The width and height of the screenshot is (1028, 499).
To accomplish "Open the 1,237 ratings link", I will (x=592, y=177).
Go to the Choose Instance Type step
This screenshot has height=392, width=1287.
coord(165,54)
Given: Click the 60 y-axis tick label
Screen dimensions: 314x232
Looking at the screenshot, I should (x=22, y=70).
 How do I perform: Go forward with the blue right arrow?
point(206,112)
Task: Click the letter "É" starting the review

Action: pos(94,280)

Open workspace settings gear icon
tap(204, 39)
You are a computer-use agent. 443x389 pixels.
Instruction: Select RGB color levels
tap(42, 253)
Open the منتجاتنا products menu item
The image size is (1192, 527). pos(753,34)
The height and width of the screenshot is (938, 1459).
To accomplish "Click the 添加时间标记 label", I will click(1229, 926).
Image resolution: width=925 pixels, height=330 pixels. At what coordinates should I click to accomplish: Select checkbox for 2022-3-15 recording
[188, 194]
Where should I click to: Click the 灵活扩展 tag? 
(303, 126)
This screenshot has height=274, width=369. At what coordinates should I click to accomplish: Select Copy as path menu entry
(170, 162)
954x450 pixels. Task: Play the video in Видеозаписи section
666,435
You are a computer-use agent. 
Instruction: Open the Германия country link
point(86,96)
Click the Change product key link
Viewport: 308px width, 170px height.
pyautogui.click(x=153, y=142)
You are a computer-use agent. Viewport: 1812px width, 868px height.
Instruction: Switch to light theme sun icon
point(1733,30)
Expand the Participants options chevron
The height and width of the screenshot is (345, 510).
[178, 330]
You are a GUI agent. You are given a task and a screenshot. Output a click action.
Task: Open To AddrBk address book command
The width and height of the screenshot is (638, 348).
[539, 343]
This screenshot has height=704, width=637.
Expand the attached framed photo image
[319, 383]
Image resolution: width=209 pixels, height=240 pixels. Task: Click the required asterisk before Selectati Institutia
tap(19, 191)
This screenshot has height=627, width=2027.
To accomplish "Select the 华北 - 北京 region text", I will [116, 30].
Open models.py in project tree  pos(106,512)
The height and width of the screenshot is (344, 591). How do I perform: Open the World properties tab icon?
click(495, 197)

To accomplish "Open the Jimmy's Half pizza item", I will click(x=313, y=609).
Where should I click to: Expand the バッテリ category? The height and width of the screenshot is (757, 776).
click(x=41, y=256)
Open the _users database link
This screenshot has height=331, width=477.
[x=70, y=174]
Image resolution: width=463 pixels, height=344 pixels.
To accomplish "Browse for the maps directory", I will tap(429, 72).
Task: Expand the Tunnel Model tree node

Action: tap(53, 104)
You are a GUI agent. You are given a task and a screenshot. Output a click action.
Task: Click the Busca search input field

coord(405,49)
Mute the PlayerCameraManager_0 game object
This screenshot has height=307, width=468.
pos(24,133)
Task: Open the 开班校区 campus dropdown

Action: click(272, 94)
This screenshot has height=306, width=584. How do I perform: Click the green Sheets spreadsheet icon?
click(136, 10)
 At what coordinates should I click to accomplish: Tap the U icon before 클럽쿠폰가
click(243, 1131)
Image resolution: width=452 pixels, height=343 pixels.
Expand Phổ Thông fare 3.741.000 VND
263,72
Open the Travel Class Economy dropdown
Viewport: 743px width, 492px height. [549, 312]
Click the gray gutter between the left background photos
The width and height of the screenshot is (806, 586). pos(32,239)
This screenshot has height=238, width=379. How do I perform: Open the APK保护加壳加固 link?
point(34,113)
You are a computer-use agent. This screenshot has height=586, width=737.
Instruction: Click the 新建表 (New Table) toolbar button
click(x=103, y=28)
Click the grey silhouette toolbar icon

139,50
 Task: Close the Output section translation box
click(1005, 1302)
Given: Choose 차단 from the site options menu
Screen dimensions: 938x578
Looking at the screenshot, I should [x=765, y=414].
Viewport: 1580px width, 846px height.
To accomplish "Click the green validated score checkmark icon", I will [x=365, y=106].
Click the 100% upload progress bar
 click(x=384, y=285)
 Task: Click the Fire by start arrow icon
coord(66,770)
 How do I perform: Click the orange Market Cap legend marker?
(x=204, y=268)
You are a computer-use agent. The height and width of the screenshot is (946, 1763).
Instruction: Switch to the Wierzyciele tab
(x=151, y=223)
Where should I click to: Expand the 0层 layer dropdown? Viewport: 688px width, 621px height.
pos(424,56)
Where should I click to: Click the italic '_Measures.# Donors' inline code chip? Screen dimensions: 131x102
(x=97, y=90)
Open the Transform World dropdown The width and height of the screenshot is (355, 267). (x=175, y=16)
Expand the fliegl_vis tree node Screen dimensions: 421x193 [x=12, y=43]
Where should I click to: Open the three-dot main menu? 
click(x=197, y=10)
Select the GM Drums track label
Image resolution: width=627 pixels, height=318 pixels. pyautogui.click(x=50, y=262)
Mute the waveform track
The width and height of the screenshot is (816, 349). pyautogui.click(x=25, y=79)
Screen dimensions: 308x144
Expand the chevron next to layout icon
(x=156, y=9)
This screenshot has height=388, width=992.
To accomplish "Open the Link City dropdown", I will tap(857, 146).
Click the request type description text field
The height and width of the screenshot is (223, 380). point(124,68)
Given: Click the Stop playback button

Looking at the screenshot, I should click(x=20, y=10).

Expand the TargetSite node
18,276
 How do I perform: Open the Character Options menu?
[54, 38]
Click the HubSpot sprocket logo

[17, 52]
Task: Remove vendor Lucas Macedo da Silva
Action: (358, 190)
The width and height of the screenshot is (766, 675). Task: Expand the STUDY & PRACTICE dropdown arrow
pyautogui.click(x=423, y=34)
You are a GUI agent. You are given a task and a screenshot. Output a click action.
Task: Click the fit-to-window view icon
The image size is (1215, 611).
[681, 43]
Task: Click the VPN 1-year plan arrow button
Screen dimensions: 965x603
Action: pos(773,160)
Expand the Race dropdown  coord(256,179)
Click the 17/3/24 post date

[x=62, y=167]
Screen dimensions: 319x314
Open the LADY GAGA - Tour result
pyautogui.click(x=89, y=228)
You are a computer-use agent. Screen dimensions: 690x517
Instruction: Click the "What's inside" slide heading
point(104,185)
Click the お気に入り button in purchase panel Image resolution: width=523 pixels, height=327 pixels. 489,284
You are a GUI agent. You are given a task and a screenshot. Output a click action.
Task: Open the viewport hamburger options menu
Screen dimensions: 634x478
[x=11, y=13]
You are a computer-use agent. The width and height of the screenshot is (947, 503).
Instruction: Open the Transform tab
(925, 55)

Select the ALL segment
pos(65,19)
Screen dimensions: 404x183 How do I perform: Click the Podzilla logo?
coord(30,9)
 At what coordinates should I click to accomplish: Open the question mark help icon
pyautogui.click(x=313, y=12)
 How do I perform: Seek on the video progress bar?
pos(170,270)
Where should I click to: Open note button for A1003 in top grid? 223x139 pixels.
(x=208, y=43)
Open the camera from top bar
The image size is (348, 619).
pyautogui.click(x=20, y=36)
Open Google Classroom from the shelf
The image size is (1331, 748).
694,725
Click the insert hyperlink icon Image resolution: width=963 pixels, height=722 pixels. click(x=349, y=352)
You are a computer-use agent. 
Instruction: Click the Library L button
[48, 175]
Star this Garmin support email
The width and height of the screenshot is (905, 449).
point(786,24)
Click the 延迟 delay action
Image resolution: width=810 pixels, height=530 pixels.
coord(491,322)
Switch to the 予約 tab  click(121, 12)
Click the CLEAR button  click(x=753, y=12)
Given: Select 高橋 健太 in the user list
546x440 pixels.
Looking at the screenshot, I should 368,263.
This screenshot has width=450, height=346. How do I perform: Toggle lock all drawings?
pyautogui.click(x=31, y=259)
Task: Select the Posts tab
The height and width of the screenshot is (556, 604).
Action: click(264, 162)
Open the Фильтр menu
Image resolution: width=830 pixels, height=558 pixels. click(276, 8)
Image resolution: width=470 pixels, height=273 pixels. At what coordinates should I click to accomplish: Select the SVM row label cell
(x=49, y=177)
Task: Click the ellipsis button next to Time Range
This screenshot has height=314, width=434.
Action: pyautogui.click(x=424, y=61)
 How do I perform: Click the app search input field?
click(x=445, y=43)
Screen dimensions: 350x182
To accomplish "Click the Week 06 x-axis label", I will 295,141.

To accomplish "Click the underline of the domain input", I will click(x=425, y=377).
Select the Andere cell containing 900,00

——

Among the entries, work out how many lines include the word "axis". Answer with that number only.

ANSWER TO THIS TASK | 2